Tasks:
- 1) Which modern, westernized cities does the first paragraph of the passage on technology and culture below name as examples? List all of them.
- 2) In the passage on technology and culture below, rewrite the paragraph beginning "It is easy to make fun of corporate training" more briefly while keeping its main facts.
- 3) Reproduce word for word the stretch of the passage on technology and culture below from "I accept a great" through "Pakistan's own interests.".

The trust that a student won't lose membership in his own group by adopting new technology is quite foolish. In large portions of the world those who live in modern, westernised cities, like Dubai, Shanghai, Nairobi or Mumbai live a western lifestyle, with cars, shopping malls, high rise apartment blocks, western dress, western gender roles and exposure to foreign ideas through mass media. They are treated as (and may feel like) foreigners in their own culture. What happens when an engineer, physician or professor of mathematics goes to visit their grandparents and finds them living as Arab fundamentalist nomads in the Empty Quarter, peasant rice farmers being displaced by the Three Gorges Dam, herders of cattle from the wrong tribe being massacred with Soviet made weapons, or low caste laborers doing handbeading in sweat shops? And what happens when they travel to the "First World" and are put on terrorist watch lists, discouraged from marrying Europeans, denied equal immigration rights, or, maybe worse, treated as an exotic import to be alternately quaint or vaguely forbidden. I cannot imagine their wrenching, existential isolation, caught between cultures, but never fully a member of either. Others in the society, considering modernisation, look on with neither envy for the squalor of traditional life made impossible by a modern world nor envy for the half-life caught between western ideals and the entrenched poverty of "developing nations". They rightly hesitate to adopt the outsiders' ways.
 
An Example

When someone from a developing country is handed a piece of foreign tech, he has every reason to be leery, consciously or not.

(Note that these countries aren't even given the respect of being assumed to be on their own path... we refer to them as Developing Nations as if patting them on the head and saying, "Don't worry, Kimbuta, if you work hard, study diligently, and leave your native culture at the door, then Kinshasa will be just like New Orleans, Warsaw or Belgrade in a few decades. Won't that be great?" Maybe they want to develop in another direction, but when was the last time we asked them?)

They rightly hesitate to adopt the outsiders' ways.

I accept a great deal of your insights. There is a good example of the reaction to outsiders' meddling today in Pakistan. See http://www.atimes.com/atimes/South_Asia/KA10Df01.html for the expression of natural resistance to US meddling that goes against Pakistan's own interests.
 
It is easy to make fun of corporate training "off site" exercises, but sometime they are valuable. Your question made me remember a particularly good ropes course I was sent on. Ropes courses were popular in the 1990's and they can be geared for particular purposes: team building, individual self confidence, etcetera. The one I have in mind was geared to help develop problem solving skills by overcoming the fear of failure.

Supplied data:
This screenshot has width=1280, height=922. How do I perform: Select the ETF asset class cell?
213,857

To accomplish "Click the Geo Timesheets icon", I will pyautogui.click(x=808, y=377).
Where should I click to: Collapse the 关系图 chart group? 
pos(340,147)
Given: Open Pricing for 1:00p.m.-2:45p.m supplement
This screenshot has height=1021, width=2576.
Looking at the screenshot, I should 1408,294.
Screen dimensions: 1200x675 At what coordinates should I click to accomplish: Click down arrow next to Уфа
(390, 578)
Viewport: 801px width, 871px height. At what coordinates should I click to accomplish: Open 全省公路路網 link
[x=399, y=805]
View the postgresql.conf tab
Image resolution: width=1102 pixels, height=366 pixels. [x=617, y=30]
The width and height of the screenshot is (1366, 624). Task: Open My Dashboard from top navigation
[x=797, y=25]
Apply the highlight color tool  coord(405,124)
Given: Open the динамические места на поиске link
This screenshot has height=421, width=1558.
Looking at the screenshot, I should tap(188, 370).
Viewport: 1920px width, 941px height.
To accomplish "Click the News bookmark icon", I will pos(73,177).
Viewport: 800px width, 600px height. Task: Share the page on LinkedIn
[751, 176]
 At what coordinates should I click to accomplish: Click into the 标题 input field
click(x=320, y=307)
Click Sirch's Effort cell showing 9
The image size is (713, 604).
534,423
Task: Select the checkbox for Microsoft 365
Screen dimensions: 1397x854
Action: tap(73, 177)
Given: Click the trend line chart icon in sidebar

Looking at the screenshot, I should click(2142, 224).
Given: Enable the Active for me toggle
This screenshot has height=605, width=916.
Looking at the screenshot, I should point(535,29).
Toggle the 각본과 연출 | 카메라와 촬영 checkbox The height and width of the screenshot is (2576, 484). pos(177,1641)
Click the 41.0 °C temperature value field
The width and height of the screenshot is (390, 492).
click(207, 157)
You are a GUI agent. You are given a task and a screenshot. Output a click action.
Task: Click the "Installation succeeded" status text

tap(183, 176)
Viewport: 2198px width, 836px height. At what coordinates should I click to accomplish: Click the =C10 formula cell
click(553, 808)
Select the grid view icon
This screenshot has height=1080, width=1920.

Solutions below:
- 1) Dubai, Shanghai, Nairobi, Mumbai

- 2) Corporate off-site training exercises are easy to mock, but they can be valuable. The question reminded the writer of a particularly good ropes course. Such courses were popular in the 1990s and can serve purposes like team building or individual self-confidence. This one aimed to develop problem-solving skills by helping people overcome their fear of failure.

- 3)
I accept a great deal of your insights. There is a good example of the reaction to outsiders' meddling today in Pakistan. See http://www.atimes.com/atimes/South_Asia/KA10Df01.html for the expression of natural resistance to US meddling that goes against Pakistan's own interests.